Failed Amendments We Have Known & Loved

Barring an unexpected Lame Duck attempt to amend the U.S. Constitution, Democratic control of Congress will probably result in a temporary moratorium on proposed amendments to the Constitution that would ban gay marriage or ban burning Old Glory.

Of course, the G.O.P. does not have a monopoly on converting a Congressional majority into failed attempts to amend the Constitution. During the next 2 years of their pending majority, if the Democrats need to find examples of entertaining failed attempts to amend the U.S. Constitution, history provides some real doozies.

In this post, we'll explore three prominent categories of failed Constitution amendments.
Zombie Amendments:
Approved, Not Ratified, No Expiration Deadline


Starting in the early 20th century, Congress began placing deadlines on the amendments it sent to the states for ratification. Typically, the states were given seven years to ratify an amendment. After the passage of the deadline, the proposed amendment would expire and Congress would need to start the process all over again to raise the issue. (In the past 50 years, two amendments expired after Congressional approval: the 1972 Equal Rights Amendment & the 1978 D.C. Voting Rights Amendment)

However, absent explicit sunset provisions, approved yet unratified amendments do not expire.1 Instead, they linger eternally, pending ratification. As shown with the 27th Amendment, an amendment which floated around for 200 years before finally being ratified in the 1990's, each of these amendments has the potential of becoming law.

Congressional Apportionment Amendment: This proposed amendment was the first of the original twelve amendments proposed to Congress (The original 2nd Amendment eventually became the 27th Amendment mentioned above). If passed, the amendment would have restricted the original size of the House of Representatives to 100 representatives, with later enlargements to be determined by Congress. From 1789 to 1792, 11 states ratified this amendment, leaving it two states short of ratification.

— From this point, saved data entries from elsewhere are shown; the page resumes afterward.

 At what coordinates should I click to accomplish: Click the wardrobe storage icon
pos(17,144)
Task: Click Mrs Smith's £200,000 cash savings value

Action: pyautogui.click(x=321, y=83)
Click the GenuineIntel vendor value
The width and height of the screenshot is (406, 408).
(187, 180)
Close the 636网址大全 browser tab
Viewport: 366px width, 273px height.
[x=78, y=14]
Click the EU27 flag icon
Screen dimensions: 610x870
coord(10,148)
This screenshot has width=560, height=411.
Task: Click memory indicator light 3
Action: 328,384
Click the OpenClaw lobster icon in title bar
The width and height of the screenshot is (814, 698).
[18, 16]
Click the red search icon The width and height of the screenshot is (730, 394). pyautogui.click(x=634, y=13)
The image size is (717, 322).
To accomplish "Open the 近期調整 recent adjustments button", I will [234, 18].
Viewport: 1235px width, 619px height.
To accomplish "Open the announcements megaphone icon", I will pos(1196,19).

Titles of Nobility Amendment: Proposed in 1810, this amendment would strip U.S. citizenship from any citizen accepting, claiming, retaining, or receiving a foreign title of nobility without the consent of Congress.

Believed by some [See here and here. For a rebuttal, see here. (Apply salt liberally to the arguments on these web pages.)] to have been ratified and then supressed by a conspiracy of lawyers (who – so the theory goes – would lose their citizenship via their esquire title), this amendment was approved by 12 states, just one shy of full ratification. Since, at the time, it came within one house of the South Carolina legislature of being ratified, some 19th century printings of the Constitution erroneously include it as the 13th Amendment.2

Pro-Slavery Amendment: A last-ditch effort to avoid a civil war, this amendment – approved by the House and Senate on Februrary 28 & March 2, 1861, respectively – stated simply:
No amendment shall be made to the Constitution which will authorize or give to Congress the power to abolish or interfere, within any State, with the domestic institutions thereof, including that of persons held to labor or service by the laws of said State.
Apart from its subject matter, the language of this amendment raises an important issue in U.S. Constitutional theory: Can a Constitutional amendment prohibit a later amendment through an entrenched clause?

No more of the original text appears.